What is required >>
Put every one of the lines below into a JSON list of strings, one string per line, and leave out the blank lines.

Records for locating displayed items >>
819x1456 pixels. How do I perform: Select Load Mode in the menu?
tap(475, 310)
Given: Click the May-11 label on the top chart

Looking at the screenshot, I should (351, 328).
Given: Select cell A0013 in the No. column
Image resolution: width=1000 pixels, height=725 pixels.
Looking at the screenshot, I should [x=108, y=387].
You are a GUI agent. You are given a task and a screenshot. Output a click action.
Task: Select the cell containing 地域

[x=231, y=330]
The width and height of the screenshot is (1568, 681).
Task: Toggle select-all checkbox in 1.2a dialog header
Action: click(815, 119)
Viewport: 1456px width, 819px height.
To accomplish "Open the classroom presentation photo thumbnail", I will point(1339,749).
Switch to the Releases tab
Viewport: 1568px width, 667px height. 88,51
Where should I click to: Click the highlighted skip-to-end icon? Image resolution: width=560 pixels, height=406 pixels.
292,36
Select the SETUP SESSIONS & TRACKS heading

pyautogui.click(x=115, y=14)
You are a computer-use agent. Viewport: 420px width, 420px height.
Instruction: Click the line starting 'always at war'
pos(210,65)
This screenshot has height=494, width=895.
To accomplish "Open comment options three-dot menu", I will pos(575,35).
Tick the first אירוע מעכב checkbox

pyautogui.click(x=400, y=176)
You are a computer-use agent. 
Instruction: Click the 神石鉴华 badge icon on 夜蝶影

Output for this task >>
[
  "819x1456 pixels. How do I perform: Select Load Mode in the menu?",
  "tap(475, 310)",
  "Given: Click the May-11 label on the top chart",
  "Looking at the screenshot, I should (351, 328).",
  "Given: Select cell A0013 in the No. column",
  "Image resolution: width=1000 pixels, height=725 pixels.",
  "Looking at the screenshot, I should [x=108, y=387].",
  "You are a GUI agent. You are given a task and a screenshot. Output a click action.",
  "Task: Select the cell containing 地域",
  "[x=231, y=330]",
  "The width and height of the screenshot is (1568, 681).",
  "Task: Toggle select-all checkbox in 1.2a dialog header",
  "Action: click(815, 119)",
  "Viewport: 1456px width, 819px height.",
  "To accomplish \"Open the classroom presentation photo thumbnail\", I will point(1339,749).",
  "Switch to the Releases tab",
  "Viewport: 1568px width, 667px height. 88,51",
  "Where should I click to: Click the highlighted skip-to-end icon? Image resolution: width=560 pixels, height=406 pixels.",
  "292,36",
  "Select the SETUP SESSIONS & TRACKS heading",
  "pyautogui.click(x=115, y=14)",
  "You are a computer-use agent. Viewport: 420px width, 420px height.",
  "Instruction: Click the line starting 'always at war'",
  "pos(210,65)",
  "This screenshot has height=494, width=895.",
  "To accomplish \"Open comment options three-dot menu\", I will pos(575,35).",
  "Tick the first אירוע מעכב checkbox",
  "pyautogui.click(x=400, y=176)",
  "You are a computer-use agent. ",
  "Instruction: Click the 神石鉴华 badge icon on 夜蝶影"
]